Role three: Research as the "incubation arm" of the enterprise; In this case, the research activities should be constructed as a collection of start-ups inside the enterprise. Each of them gets some seed money and gets to its way, having the ability to sell and gain customers, in some cases even get external funding as partners. As in any incubator, some of the start-ups may fail, some of them may exit, and develop spin-offs out of the enterprise, and some of them grow inside the enterprise and become business units, in a similar model to the model of acquisition of other start-ups; this is an interesting model that typically enterprises don't really know how to apply, but there were examples of technologies, companies, and business units within the same enterprises that were originated in such start-ups.

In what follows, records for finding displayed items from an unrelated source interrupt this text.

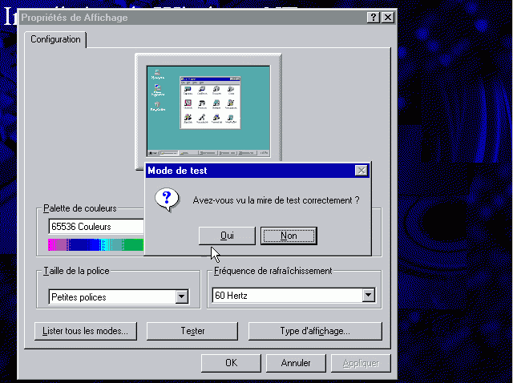The width and height of the screenshot is (513, 383).
Task: Close the Propriétés de Affichage window
Action: click(388, 18)
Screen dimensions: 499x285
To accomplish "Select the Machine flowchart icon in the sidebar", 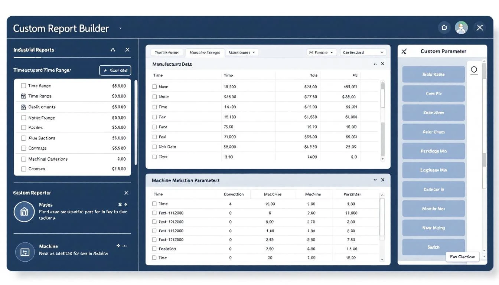I will coord(24,252).
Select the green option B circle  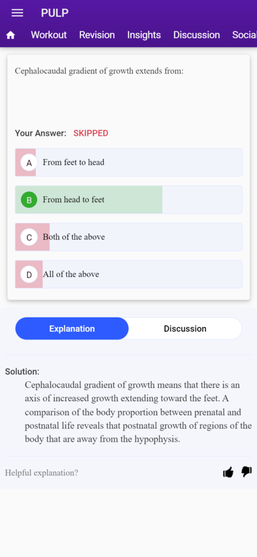(29, 200)
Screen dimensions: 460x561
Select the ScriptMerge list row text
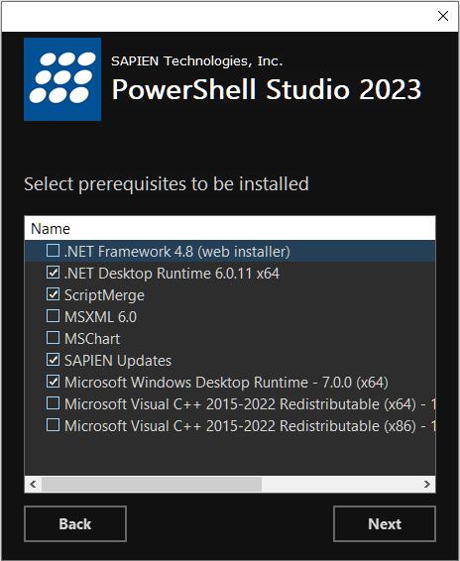pos(104,295)
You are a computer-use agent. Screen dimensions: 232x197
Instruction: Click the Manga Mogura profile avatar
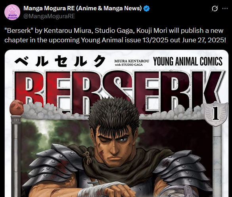[x=12, y=12]
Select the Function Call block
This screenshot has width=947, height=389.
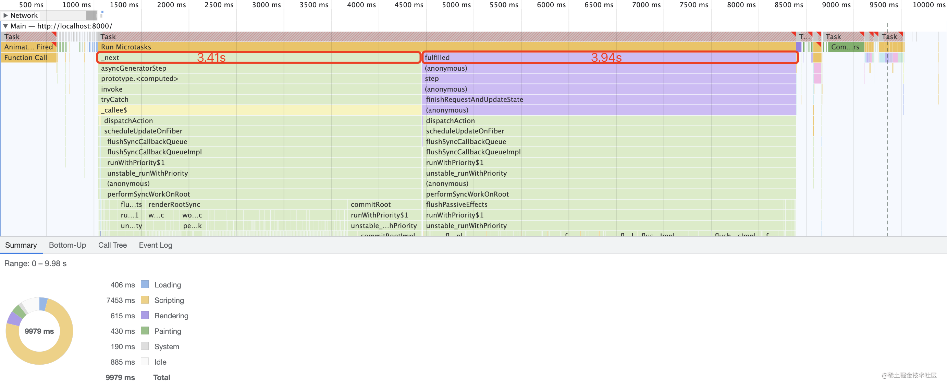pos(26,57)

This also distribute the leadership, since each such start-up requires a leader with intrapreneurship abilities. The funding model is of start-ups where the enterprise is acting as VC, and the overall leaders should be able to switch jobs with VC executives, and they also need to create an atmosphere that leverages the enterprise resources where it helps, and masks the enterprise when it interrupts; The leader of each individual start-up leaders should be able to switch jobs with external start-up leaders (though inside start-up also requires some internal political skills).

Current research organizations try to have a mix of all these, the main issue is the diversity of leadership skills and how work should be organized which is different in each of them vs. the tendency of organizations to have homogeneity both in the organization type and in type of leaders.